That is a roundabout way of giving warning that the fortunes of the Tempus Ten have taken a turn for the worse over the past three months. The FTSE all-share index has barely budged over that period, losing just six points, to take its year-to-date loss to 14.6 per cent.
In contrast, what were the four worst-performing stocks in the portfolio have only extended their deficits further, such that, having fallen 13.6 per cent at the end of March, the Tempus Ten is now down by an uncomfortable 22.1 per cent.
That setback means that what was modest outperformance against the FTSE all-share at the three-month stage – a paltry, but precious 0.8 percentage points – has turned into thumping underperformance of 7.5 percentage points. In so doing, the portfolio has fallen short of all three of the aims under which it was assembled: to record positive returns in absolute terms; to exceed the return that could have been achieved holding cash in a deposit account paying Bank of England rates; and to outpace the FTSE all-share.
True, the decision to eschew banks, housebuilders, retailers and property developers – sectors whose depressed year-end valuations might have tempted bottom-fishing – has prevented an even greater loss.

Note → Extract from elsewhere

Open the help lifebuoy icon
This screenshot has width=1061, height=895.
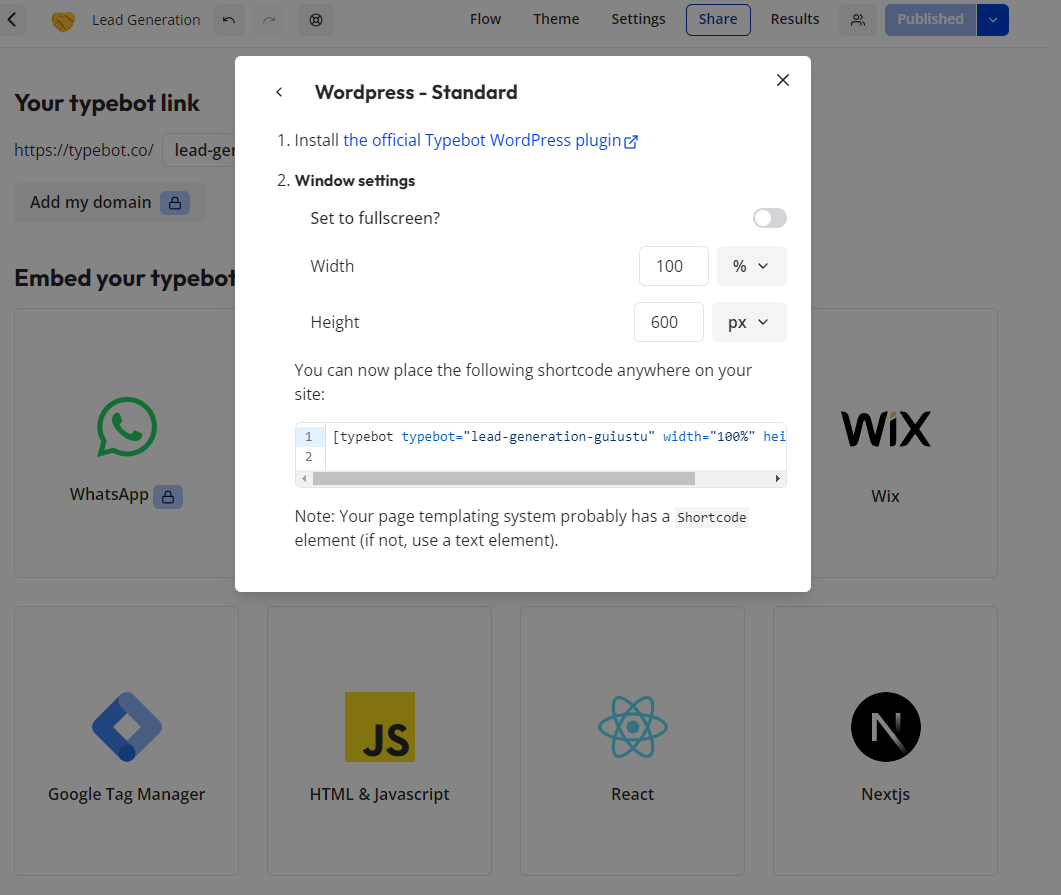[316, 20]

However, the tactic that has badly backfired thus far is the exclusion of any natural resources stocks – the miners and oil and gas producers whose record valuations continue to prop up the headline levels of London’s stock market indices. If there is a consolation, it is that, once natural resources stocks are stripped out of the FTSE all-share, the index would actually be showing a 21 per cent loss for the year to date – a level from which the Tempus Ten is only a percentage point adrift.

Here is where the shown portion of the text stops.